#### RECORDS TO PROCESS
*** Begin section ***

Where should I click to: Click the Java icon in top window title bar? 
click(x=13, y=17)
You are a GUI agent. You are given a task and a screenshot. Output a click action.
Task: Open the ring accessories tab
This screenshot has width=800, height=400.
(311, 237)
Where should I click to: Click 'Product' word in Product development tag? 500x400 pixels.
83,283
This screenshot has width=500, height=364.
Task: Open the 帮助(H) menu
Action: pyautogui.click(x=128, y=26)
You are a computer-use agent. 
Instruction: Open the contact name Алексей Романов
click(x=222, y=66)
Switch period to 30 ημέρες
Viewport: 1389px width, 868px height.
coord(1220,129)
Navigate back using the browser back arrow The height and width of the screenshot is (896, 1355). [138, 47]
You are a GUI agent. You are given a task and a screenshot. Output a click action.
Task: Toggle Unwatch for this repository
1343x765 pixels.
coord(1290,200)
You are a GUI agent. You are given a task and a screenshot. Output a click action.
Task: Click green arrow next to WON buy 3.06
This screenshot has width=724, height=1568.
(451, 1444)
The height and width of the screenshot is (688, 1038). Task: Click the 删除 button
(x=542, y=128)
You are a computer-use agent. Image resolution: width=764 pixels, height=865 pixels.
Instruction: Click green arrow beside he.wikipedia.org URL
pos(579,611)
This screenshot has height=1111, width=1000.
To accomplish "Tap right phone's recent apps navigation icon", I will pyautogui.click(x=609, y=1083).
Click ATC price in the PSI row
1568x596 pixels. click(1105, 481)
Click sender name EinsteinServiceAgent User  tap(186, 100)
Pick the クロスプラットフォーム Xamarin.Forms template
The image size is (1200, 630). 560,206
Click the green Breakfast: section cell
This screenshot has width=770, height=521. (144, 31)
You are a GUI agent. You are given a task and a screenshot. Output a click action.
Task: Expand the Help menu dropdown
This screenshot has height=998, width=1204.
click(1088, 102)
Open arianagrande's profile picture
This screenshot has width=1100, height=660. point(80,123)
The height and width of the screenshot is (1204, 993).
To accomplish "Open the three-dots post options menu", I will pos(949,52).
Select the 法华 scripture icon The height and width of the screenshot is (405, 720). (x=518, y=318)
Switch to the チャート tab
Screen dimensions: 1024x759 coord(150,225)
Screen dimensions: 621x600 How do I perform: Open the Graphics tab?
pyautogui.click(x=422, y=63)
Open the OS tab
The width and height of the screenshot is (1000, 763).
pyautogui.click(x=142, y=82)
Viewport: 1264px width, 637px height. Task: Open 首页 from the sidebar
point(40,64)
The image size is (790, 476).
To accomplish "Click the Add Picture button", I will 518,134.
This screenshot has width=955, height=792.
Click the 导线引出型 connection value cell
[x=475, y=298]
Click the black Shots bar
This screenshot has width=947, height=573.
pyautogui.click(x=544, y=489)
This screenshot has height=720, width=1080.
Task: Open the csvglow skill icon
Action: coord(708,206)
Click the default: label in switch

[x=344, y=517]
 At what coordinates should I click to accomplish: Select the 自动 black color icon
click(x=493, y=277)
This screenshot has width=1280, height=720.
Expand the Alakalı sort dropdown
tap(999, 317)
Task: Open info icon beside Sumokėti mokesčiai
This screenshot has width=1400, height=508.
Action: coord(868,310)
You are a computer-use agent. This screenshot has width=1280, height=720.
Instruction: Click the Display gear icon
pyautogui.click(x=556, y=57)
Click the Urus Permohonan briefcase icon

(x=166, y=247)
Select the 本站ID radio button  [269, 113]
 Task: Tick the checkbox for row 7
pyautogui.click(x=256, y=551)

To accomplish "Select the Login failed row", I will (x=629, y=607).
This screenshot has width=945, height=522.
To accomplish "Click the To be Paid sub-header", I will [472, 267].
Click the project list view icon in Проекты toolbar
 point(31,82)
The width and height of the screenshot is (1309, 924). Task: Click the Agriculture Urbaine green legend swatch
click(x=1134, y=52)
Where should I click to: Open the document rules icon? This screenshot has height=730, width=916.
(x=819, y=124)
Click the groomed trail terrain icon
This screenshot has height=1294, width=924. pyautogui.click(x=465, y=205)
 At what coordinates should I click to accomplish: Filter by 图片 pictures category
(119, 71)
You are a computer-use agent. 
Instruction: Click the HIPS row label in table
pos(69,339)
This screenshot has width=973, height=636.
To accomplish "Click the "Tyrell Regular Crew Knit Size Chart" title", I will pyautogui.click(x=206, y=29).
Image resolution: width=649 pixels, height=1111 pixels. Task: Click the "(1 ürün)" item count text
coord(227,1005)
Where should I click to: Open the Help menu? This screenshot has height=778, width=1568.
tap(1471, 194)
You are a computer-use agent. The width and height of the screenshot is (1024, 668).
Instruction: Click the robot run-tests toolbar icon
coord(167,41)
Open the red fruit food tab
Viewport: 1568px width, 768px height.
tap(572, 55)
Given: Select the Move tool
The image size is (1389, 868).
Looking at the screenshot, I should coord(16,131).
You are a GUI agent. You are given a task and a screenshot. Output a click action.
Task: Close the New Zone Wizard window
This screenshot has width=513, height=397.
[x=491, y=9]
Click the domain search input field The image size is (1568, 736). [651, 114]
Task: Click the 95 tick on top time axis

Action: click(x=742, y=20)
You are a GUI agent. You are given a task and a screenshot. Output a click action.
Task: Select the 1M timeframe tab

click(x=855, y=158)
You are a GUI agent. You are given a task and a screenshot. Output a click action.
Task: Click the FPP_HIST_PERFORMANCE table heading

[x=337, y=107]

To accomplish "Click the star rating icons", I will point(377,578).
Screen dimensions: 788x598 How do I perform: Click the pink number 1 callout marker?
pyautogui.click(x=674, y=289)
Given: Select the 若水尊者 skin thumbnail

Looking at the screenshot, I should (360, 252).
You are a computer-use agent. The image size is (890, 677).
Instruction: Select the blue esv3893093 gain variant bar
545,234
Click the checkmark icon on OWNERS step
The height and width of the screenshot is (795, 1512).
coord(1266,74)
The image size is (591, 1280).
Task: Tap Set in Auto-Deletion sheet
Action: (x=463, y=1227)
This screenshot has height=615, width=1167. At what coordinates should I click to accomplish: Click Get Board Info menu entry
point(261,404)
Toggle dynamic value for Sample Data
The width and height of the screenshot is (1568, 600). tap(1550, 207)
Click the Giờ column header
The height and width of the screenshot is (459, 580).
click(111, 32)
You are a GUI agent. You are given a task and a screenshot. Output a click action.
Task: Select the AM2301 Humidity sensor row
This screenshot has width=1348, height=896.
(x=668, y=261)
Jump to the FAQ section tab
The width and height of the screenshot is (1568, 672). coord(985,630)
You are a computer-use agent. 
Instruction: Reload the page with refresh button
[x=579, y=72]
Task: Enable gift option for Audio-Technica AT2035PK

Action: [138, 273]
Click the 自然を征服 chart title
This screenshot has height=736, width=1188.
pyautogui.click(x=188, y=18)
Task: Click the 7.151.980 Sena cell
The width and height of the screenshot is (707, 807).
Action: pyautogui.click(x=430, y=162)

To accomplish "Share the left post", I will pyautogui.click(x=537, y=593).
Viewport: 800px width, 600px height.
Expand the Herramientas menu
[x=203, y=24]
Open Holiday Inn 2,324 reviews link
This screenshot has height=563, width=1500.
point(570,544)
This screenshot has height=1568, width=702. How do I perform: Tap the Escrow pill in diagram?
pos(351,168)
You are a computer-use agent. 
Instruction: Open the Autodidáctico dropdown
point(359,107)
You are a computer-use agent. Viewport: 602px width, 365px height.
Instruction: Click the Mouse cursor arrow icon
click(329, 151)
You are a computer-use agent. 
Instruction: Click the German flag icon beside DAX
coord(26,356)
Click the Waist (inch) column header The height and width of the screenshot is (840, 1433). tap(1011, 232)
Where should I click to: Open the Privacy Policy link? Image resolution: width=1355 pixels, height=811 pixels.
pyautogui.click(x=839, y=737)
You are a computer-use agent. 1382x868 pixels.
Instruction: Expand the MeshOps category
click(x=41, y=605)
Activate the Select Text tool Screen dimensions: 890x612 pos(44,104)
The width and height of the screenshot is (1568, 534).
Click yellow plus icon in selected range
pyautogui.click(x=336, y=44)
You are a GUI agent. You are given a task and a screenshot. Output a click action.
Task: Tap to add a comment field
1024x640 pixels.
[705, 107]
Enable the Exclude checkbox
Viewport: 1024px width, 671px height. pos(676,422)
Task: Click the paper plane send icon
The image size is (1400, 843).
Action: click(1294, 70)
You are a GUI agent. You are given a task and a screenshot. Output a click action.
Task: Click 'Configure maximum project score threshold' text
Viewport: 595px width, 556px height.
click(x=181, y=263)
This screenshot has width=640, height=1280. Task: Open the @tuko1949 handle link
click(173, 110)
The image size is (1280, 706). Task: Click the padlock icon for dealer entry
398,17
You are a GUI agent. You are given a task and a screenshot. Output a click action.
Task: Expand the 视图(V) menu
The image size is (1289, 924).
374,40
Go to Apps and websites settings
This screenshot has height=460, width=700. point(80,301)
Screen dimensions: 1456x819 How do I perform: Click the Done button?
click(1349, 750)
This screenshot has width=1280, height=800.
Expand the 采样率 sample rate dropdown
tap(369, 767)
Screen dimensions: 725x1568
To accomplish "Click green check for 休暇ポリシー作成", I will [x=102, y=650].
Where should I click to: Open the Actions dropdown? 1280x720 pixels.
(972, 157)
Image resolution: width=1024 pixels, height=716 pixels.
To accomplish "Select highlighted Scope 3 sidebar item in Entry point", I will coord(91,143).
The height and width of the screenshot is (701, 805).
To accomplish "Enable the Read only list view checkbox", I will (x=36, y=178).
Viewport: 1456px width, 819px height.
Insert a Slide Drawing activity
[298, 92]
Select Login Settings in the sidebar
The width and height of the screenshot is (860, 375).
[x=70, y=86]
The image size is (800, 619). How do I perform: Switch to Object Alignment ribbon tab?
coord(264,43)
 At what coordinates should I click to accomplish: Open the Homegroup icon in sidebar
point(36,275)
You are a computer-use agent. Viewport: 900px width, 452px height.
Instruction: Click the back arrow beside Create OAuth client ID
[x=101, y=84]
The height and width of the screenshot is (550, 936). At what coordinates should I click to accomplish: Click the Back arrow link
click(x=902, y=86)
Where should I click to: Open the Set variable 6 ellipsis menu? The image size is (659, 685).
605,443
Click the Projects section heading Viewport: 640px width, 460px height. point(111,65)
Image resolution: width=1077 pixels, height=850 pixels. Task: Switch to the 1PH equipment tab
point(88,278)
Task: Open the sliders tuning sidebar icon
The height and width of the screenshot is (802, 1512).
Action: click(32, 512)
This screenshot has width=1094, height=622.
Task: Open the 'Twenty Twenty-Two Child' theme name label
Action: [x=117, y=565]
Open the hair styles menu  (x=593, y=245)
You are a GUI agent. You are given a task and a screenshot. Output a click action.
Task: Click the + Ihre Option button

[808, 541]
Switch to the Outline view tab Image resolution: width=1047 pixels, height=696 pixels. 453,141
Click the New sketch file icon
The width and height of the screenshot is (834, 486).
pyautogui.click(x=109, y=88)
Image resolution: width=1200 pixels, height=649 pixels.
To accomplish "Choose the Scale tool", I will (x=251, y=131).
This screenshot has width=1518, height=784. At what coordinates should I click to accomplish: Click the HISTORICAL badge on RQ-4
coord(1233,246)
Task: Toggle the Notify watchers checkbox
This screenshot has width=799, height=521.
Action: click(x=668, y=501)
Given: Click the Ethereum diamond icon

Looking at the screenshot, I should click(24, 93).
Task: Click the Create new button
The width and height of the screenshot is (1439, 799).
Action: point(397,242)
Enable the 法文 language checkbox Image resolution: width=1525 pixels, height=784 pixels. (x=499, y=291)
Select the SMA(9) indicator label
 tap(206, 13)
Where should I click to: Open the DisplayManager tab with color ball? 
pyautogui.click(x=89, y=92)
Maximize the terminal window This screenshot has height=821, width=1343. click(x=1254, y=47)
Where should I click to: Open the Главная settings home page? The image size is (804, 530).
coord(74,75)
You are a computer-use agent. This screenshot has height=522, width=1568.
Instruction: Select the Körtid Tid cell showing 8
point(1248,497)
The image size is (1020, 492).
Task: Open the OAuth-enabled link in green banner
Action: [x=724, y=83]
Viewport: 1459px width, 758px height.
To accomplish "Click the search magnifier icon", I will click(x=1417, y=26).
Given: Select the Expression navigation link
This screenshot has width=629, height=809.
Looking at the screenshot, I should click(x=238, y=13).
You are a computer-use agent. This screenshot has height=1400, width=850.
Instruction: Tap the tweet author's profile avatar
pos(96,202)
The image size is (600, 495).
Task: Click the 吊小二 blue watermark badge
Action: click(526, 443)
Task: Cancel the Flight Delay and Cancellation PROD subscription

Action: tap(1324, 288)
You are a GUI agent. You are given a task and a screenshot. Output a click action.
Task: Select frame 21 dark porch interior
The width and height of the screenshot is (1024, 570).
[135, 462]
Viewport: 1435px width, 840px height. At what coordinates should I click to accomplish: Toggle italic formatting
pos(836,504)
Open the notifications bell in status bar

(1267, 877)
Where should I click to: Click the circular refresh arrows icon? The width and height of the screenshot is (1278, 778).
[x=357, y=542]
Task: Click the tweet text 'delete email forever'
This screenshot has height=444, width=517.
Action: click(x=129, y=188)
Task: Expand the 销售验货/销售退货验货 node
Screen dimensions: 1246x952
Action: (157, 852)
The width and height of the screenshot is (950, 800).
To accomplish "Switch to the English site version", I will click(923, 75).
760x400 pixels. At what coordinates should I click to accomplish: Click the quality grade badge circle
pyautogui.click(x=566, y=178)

*** End section ***

#### EXERCISE BRIEF
From the records above, extract exactly and only the lines that begin at the line with "Task: Tap to add a comment field" and stop after the line with "Task: Click 'Configure".

#### ANSWER FOR THE TASK
Task: Tap to add a comment field
1024x640 pixels.
[705, 107]
Enable the Exclude checkbox
Viewport: 1024px width, 671px height. pos(676,422)
Task: Click the paper plane send icon
The image size is (1400, 843).
Action: click(1294, 70)
You are a GUI agent. You are given a task and a screenshot. Output a click action.
Task: Click 'Configure maximum project score threshold' text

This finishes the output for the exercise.